Auch König Ludwig II. war sehr gläubig. Fühlen Sie sich dem Erbauer Neuschwansteins besonders verbunden?
Vor dem Projekt hatte ich gar keine Verbindung zu Ludwig II. und Neuschwanstein. Das ist jetzt natürlich anders. Durch meine Arbeit habe ich mich intensiv mit dem König beschäftigt und das Schloss hat mich völlig in seinen Bann gezogen. Wenn ich daran arbeite, bin ich wie in einer anderen Welt. Ich habe die Musik von Richard Wagner für mich entdeckt und ich bin von der Nibelungensage begeistert. Ja, und der König und ich haben am selben Tag Geburtstag.
Tatsächlich?
Ja, wir sind beide an einem 25. August geboren (lacht). Da gibt es schon Parallelen. Ludwig II. hatte auch Probleme bei der Finanzierung seiner Bauten. Er hat sich privat immer mehr verschuldet.

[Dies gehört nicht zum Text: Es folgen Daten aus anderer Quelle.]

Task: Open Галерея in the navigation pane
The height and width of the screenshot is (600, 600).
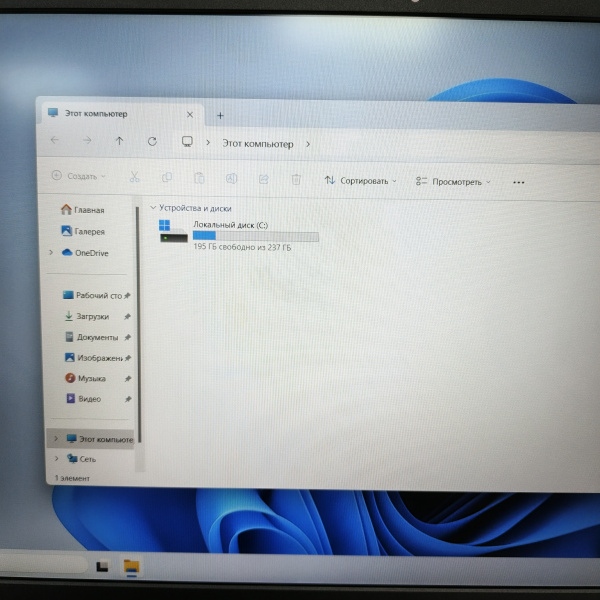Action: click(x=89, y=231)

Sie wollen Ihr Schloss für 11 Millionen Euro verkaufen. Gibt es schon Angebote dafür?

Es gab schon ein paar Anfragen, aber nichts Konkretes. Mein grösster Wunsch wäre, dass das Schloss für alle öffentlich zugänglich unter einer Glashaube steht. Am besten in München!

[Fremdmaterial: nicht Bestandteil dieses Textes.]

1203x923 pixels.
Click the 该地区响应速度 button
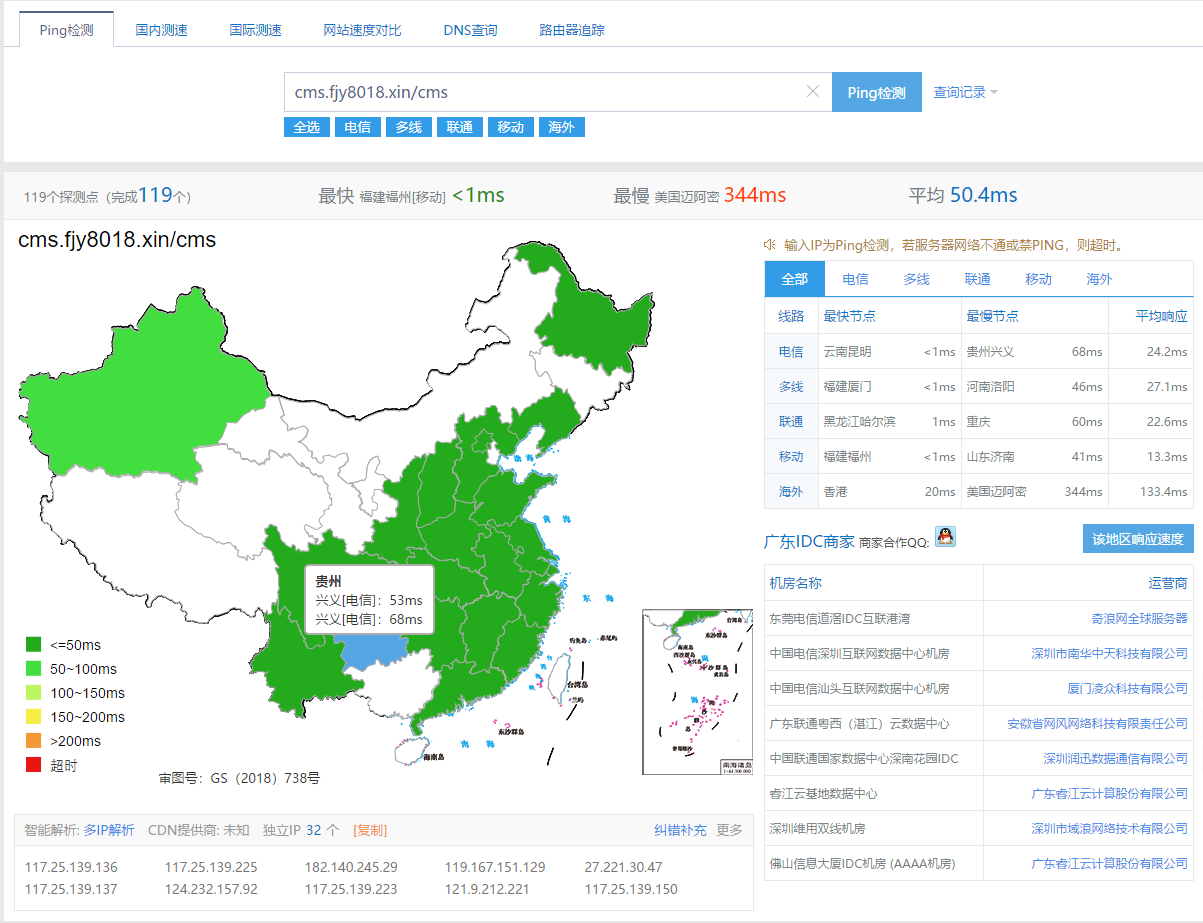tap(1138, 539)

11 Millionen Euro sind viel Geld …
Es können auch mehr sein (lacht). Ich habe über 30.000 Arbeitsstunden reingesteckt und mein ganzes Hab und Gut verkauft, um das Projekt zu finanzieren. Seit zehn Jahren verdiene ich kein Geld damit und arbeite jeden Tag daran, auch am Wochenende und an Feiertagen. Ohne finanzielle Unterstützung von aussen wäre das nicht möglich gewesen. Ich möchte auch in Zukunft weiter Kunst machen und mich und meine Frau finanziell absichern. Und ich möchte einen Teil der Summe spenden. Wie gesagt: Kunst trifft Soziales. Je mehr ich für mein Kunstwerk bekomme, umso mehr kann ich auch abgeben.
Sie schaffen nicht nur Kunst – Ihr Körper ist auch selbst ein Kunstwerk. Sie sind von Kopf bis Fuss tätowiert. Wie kommt das?
Ich war einer der Ersten in Deutschland, wenn nicht der Erste, der sich auf die Art und Weise am Kopf tätowieren hat lassen. Die Tätowierkunst nennt sich Blackwork-Tattoo und ist inspiriert von traditionellen Tätowierungen bestimmter Kulturen. Ich habe es nie bereut, die Tattoos gehören einfach zu mir und ich habe durch mein Aussehen einen hohen Wiedererkennungswert.
Das stimmt. Und wie geht es nun für Sie nach Beendigung Ihres Projekts weiter?
Empfehlungen der Redaktion
Vor zwei Jahren habe ich damit angefangen, nebenher mit Opalen zu arbeiten. Ich möchte damit kleine Skulpturen und Kunstwerke schaffen. Dafür stehe ich schon in den Startlöchern und freue mich darauf, mal wieder was Neues zu machen. Vielleicht auch mal was Christliches.
Über den Gesprächspartner
- Thomas Doneis ist Künstler aus dem niedersächsischen Landkreis Peine. Der 56-Jährige hat sich das Steinmetzhandwerk vor über 25 Jahren selbst beigebracht und meisselt seitdem Skulpturen. Vor zehn Jahren startete er ein besonderes Projekt: Seitdem arbeitet er an einer Miniatur-Form von Schloss Neuschwanstein. Wie es mit seiner Arbeit vorankommt, dokumentiert der Künstler auf seinen Social-Media-Kanälen.